The Organization for Economic Cooperation and Development has said making the framework as broad as possible will speed global adoption of BEPS recommendations, and it regularly announces new members, most recently tallying 94. It recently announced that work on taxation of the digital economy, one of the big unfinished to-do items from the BEPS project, will be done under the inclusive framework.
But Stack said success of the OECD project will be based not on how many countries are around the table in the framework, but “whether it can produce work products fit to purpose and that address needs of companies and the international tax community.”
Stack spoke during the first day of the March 27-28 global transfer pricing conference in Paris sponsored by Bloomberg BNA and Baker McKenzie LLP.
The OECD released recommendations from the 15-item BEPS plan, which was intended as a rewrite of existing rules that allow multinationals to drastically reduce their tax bills. The recommendations included major updates to transfer pricing rules to better take intangible assets into account, as well as documentation rules and requirements for the largest multinationals to report on their taxes paid and profits earned in each country of operation.
Stack said the OECD Working Party No. 6’s continued work on other outstanding BEPS items, including profit attribution and profit splits, “is on its way in a difficult environment to right those rules in ways they should be written. I would encourage them to continue down that path.”
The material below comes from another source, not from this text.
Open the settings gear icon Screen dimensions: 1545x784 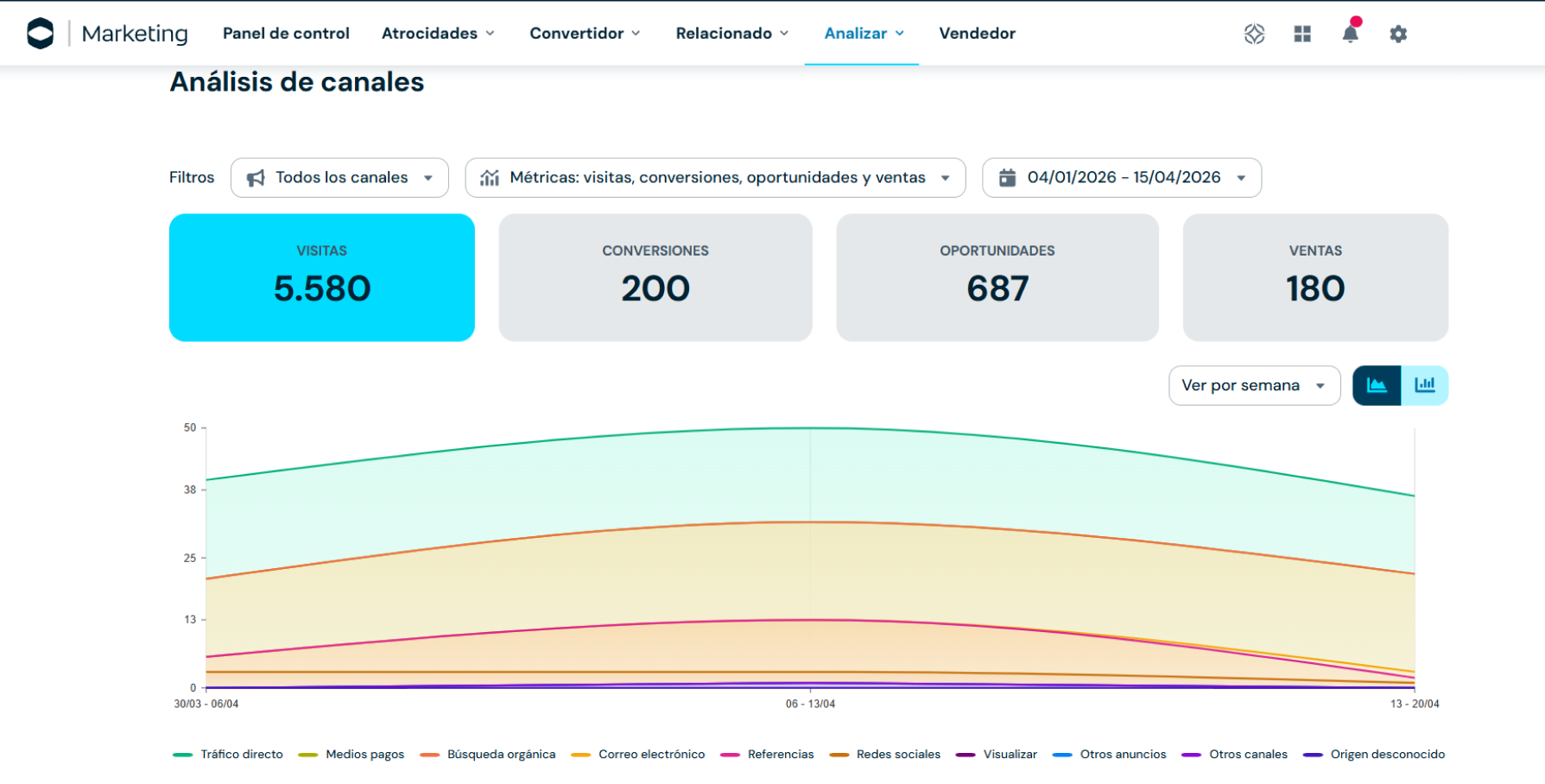coord(1398,34)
He said developing countries and the BEPS Monitoring Group, an advocacy NGO, have pushed to get profit split rules written in a way that makes them a “back door to formulary apportionment.” And he said political pressure and the EU and other countries have spurred them to try to “to use transfer pricing as effectively like anti-abuse rules,” pushing aside the arm’s-length standard that has underpinned OECD transfer pricing for decades.
Stack said the OECD’s inclusive framework complicates matters because smaller developing countries, to which the framework gives a say in the project, face fundamentally different challenges than OECD countries do. And although the OECD and G-20 endorsed all the BEPS recommendations, framework countries only have to commit to implementing the four BEPS minimum standards, country-by-country reporting, countering harmful tax practices, preventing treaty abuse and improving the mutual agreement procedure—the procedure for resolving cases of double taxation between countries.
Consequently, it’s not clear what those countries have actually agreed to. “One thing I do think we should get out of this project is that the countries that are sitting around the table say, ‘that’s what attribution of profit looks like, that’s what profit splits look like, and that’s what we’re agreeing to.’”
And once the agreement is made, “We should take a look around and make sure countries are actually doing what they agreed to do,” he said.